Friday, March 21, 2008

Fascinating Comment re A Tale of Two Cities

I don't know if all bloggers are the same but whenever an Anonymous comment comes in I feel a certain sense of apprehension. Why? Because they're often left by creeps crawling out from underneath their rocks, simply to spit out some [often] nonsensical poison. How pleasantly surprised was I to receive the following eloquent comment. It's so good that I'm reposting it here:

Anonymous has left a new comment on your post "A Tale of Two Cities":

Similarly, New York City, once famous for the mayhem on its streets, is now a far more civil and pleasant city than Vancouver (in terms of harassment by street people). On a four-day trip there last fall, I saw three homeless people and was bothered by panhandlers once. In Vancouver, I beat that rate after within a block of my apartment.

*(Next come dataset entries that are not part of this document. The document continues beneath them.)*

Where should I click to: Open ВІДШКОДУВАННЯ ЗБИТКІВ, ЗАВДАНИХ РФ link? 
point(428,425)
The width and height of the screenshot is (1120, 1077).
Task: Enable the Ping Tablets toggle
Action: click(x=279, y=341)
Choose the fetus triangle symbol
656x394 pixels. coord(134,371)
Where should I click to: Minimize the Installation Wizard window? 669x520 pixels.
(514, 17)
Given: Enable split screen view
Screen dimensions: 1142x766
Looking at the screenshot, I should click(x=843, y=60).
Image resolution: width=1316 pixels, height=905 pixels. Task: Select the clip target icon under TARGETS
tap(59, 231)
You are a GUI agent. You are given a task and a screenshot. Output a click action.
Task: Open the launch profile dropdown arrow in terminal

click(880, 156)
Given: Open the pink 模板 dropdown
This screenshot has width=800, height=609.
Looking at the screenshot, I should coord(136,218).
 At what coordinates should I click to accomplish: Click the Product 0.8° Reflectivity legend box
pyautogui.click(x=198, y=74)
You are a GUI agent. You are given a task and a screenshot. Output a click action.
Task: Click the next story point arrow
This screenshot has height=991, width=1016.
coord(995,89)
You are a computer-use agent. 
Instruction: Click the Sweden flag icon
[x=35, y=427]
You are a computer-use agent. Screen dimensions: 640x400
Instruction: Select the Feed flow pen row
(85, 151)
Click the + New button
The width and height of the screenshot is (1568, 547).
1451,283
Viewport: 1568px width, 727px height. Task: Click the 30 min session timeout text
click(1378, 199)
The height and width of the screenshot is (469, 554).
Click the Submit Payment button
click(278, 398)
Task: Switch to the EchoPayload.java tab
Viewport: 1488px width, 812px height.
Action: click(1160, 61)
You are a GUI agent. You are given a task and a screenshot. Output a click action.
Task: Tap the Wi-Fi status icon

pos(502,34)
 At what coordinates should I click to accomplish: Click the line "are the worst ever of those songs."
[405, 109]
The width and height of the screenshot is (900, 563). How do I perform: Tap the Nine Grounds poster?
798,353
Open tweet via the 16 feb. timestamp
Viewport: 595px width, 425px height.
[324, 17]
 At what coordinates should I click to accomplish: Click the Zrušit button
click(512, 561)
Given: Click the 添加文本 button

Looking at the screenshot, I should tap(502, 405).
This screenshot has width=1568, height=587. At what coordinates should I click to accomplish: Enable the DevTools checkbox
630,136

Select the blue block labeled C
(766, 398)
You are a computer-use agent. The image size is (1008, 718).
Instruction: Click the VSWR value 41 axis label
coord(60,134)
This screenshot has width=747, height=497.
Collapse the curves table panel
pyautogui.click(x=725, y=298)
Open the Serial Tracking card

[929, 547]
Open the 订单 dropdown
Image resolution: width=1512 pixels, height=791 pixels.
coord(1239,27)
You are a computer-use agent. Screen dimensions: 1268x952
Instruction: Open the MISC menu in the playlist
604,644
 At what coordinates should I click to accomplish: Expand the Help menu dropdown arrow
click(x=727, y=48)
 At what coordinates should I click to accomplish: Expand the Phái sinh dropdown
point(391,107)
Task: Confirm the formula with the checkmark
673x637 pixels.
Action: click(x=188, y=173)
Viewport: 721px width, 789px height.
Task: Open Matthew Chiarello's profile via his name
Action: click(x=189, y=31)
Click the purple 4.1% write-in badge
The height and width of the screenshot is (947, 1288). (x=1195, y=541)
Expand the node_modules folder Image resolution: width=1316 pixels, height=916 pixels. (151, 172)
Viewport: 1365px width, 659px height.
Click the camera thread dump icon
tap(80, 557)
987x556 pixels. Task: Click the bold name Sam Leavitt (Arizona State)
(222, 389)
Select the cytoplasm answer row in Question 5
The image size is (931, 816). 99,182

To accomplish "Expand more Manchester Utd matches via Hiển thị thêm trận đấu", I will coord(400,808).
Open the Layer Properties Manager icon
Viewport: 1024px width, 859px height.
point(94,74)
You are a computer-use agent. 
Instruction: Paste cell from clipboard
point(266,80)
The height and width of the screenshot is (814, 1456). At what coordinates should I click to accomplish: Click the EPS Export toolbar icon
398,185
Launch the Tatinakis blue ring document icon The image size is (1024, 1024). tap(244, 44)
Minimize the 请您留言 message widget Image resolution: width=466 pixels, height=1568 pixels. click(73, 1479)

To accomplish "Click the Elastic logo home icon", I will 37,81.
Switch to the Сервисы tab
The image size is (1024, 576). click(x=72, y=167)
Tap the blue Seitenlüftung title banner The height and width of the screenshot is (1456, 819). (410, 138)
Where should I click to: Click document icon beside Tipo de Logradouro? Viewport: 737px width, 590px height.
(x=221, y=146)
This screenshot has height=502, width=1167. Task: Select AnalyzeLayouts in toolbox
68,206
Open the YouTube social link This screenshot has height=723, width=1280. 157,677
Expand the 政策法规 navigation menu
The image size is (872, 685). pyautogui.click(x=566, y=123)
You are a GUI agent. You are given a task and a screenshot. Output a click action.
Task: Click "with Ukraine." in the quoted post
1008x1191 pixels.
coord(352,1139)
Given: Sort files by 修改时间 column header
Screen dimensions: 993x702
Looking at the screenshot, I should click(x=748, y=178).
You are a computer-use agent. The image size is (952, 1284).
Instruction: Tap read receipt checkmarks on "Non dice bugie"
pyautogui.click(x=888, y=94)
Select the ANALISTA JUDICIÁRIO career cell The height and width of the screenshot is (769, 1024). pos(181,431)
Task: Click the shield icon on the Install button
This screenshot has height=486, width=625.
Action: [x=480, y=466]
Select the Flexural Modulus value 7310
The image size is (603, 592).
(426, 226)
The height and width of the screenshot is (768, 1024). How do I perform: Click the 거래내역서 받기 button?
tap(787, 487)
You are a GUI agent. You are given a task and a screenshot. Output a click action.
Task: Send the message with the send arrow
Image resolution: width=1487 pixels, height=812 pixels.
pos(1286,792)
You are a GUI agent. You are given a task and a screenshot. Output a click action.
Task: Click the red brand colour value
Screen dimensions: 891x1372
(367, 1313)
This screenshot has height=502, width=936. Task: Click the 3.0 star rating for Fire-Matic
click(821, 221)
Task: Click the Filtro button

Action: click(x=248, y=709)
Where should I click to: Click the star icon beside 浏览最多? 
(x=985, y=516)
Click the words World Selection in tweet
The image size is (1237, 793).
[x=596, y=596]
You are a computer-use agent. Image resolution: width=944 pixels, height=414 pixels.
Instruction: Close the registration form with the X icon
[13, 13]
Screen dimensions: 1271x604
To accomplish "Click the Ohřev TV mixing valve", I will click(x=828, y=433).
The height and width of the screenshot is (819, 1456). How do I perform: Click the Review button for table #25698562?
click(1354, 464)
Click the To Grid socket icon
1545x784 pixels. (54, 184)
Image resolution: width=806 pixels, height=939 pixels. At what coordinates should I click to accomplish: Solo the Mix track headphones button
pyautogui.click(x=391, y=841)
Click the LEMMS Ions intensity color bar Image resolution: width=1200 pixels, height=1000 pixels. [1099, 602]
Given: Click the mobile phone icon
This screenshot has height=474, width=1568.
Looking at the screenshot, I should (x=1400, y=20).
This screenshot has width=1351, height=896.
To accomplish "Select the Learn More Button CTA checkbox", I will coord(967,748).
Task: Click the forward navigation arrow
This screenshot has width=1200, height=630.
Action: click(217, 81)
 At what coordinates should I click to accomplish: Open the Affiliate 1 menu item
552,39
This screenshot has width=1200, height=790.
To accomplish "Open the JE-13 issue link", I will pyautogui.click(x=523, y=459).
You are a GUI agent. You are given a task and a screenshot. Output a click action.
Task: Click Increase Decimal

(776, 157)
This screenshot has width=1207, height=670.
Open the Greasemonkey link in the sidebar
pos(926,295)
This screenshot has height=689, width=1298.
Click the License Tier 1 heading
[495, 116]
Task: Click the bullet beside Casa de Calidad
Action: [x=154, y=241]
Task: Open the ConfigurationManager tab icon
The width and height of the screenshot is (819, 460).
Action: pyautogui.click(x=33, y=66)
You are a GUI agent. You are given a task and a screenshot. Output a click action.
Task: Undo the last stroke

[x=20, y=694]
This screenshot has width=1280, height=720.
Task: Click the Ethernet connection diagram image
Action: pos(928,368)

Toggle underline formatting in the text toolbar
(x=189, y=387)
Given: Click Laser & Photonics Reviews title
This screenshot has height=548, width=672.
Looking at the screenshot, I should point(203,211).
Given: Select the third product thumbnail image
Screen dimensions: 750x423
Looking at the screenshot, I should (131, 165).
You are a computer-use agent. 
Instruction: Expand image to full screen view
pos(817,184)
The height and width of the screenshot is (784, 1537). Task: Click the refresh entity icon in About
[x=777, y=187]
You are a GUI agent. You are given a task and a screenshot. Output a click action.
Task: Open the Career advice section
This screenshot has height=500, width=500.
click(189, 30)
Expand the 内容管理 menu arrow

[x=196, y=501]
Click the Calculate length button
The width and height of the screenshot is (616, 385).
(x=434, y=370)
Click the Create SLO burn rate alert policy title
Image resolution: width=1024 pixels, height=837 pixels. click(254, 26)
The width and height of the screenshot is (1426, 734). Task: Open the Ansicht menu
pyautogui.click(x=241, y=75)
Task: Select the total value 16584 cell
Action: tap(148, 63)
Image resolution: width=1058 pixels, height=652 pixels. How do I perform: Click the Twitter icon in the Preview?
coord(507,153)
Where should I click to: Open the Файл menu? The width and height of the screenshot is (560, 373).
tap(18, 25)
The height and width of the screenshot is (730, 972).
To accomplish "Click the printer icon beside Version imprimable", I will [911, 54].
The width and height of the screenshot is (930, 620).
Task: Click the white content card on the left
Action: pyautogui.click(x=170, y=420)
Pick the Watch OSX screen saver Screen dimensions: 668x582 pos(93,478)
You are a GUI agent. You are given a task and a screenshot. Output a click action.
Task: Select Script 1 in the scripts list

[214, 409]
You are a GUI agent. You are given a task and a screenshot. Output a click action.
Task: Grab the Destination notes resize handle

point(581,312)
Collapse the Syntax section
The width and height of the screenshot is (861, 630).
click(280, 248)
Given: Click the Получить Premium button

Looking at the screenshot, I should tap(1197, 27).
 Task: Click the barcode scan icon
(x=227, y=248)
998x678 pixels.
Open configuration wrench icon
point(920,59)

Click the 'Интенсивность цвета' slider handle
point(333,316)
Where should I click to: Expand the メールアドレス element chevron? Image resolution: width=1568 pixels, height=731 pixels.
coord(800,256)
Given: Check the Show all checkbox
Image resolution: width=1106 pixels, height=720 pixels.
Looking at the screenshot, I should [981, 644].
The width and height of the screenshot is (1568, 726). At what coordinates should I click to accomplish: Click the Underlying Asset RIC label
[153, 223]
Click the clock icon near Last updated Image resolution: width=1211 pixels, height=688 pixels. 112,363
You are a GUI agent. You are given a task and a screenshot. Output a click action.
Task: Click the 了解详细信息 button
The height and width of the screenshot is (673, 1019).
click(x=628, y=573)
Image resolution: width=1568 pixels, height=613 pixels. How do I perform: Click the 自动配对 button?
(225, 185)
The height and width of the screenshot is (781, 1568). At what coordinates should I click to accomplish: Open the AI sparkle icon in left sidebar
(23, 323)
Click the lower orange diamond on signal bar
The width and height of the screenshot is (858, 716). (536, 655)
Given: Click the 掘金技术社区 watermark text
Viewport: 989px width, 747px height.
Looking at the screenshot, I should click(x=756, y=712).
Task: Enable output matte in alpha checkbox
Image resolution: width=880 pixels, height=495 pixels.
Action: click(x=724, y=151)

I believe that the public perceptions of city residents plays a large part in the aggressiveness of panhandlers. In Vancouver, people have been encouraged (by ineffectual governments seeking to evade their responsibilities by redefining the problem, and by highly effective addict advocacy groups such as DERA, VANDU, the Portland Hotel Society, etc) to feel sorry for the street people, to "help" (that is, enable) them. Vancouverites have bought in to the lie that addiction is a mental illness, that the poor street people are incapable of choosing any other life for themselves, that giving them money somehow helps them.

I see it all the time - beggars working the lineups at nightclubs, beggars claiming to be hungry, beggars hectoring people, following them for blocks. And people, rather than reacting with disgust and disdain, give them money - sometimes from fear (which is well-grounded, given that Vancouver beggars know they can operate with impunity), but usually out of some sense that they should help the poor people. (As if financing a drug habit helps anyone.)

Beggars will stop if people stop giving them money. Vancouver beggars get more numerous and aggressive because it works - because Vancouverites buy into the illogic. New Yorkers (and, I suspect, Hawaiians) do not.